Let’s start with a refresher on the impact of pricing: a 1 percent increase in price leads to a whopping 12.5 percent improvement in profitability for the average business.
As a result, gaining control of price can unlock greater profit.
This makes the price waterfall one of the most effective tools to improve the bottom line. With it, you can uncover leakage, hidden discounts, and ineffective pricing practices.
A simple, powerful way to harvest hefty benefits.
Sadly, many believe prices are driven by the market. They think price is largely governed by external factors over which they have little control. As a result, reactive steps become the norm as opposed to proactive approaches.
Consider the sales department… a function our business knows well.

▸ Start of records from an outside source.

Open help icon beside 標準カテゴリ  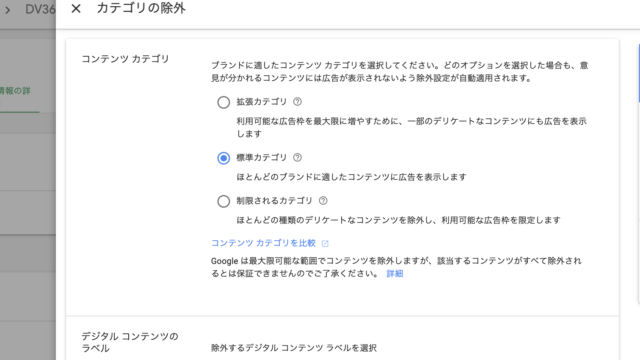(x=298, y=158)
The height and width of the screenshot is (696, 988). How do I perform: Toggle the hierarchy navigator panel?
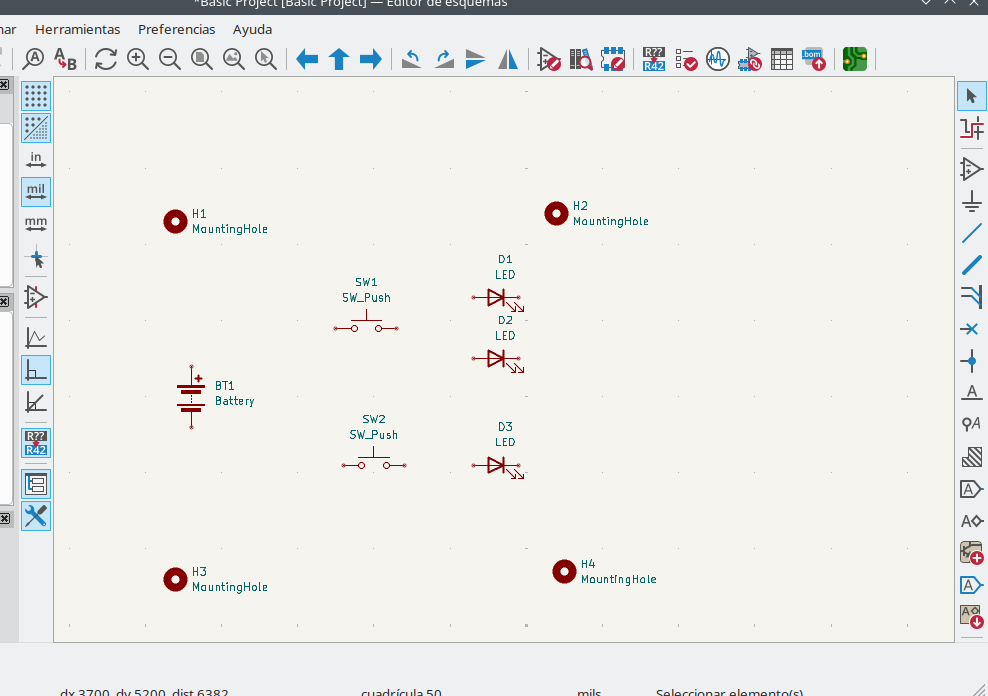point(36,485)
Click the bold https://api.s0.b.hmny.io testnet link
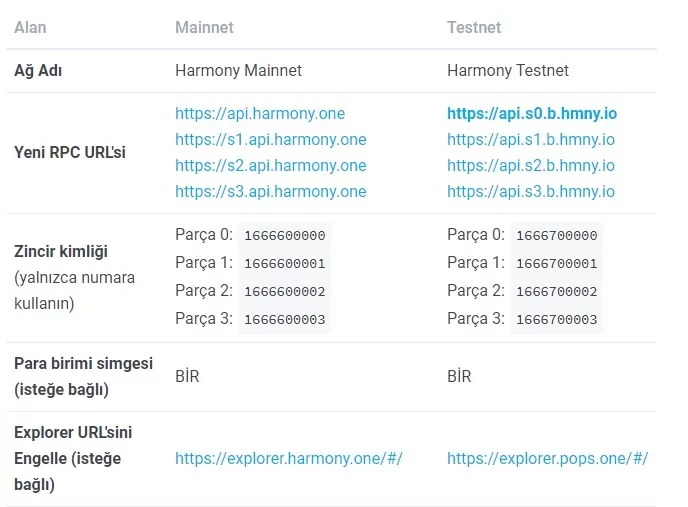Screen dimensions: 688x507 [532, 114]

This group has an unusually high degree of influence, but there can be a tendency towards “let’s make a deal” pricing. The result is not always good: the best negotiators get the best prices, not necessarily your best customers.
The power of the price waterfall approach comes from providing the visibility you need to take control.
Summarizing the benefits of a price waterfall.
While building a price waterfall requires resources like people, time, and money, the advantages are worth every penny.
If you are not satisfied with your performance in a particular geography or market, the price waterfall helps inform whether you should improve the price or product.
Better customer communication.
The price waterfall is a reliable way to find out if you should upgrade how you communicate the value of your product.
Using a price waterfall helps you identify if both on- and off-invoice discounts are relevant and financially justified. Reductions in either category fall directly to the bottom line, so the impact is immediate.
With a price waterfall, the implicit and explicit elements of real product costs have nowhere to hide. This makes it the perfect starting point to optimize value chain operations and pricing policy.
Who doesn’t find this benefit appealing? Use the price waterfall to pinpoint leakage across customers, products, and transactions. This way, you can achieve the optimum price in every single transaction.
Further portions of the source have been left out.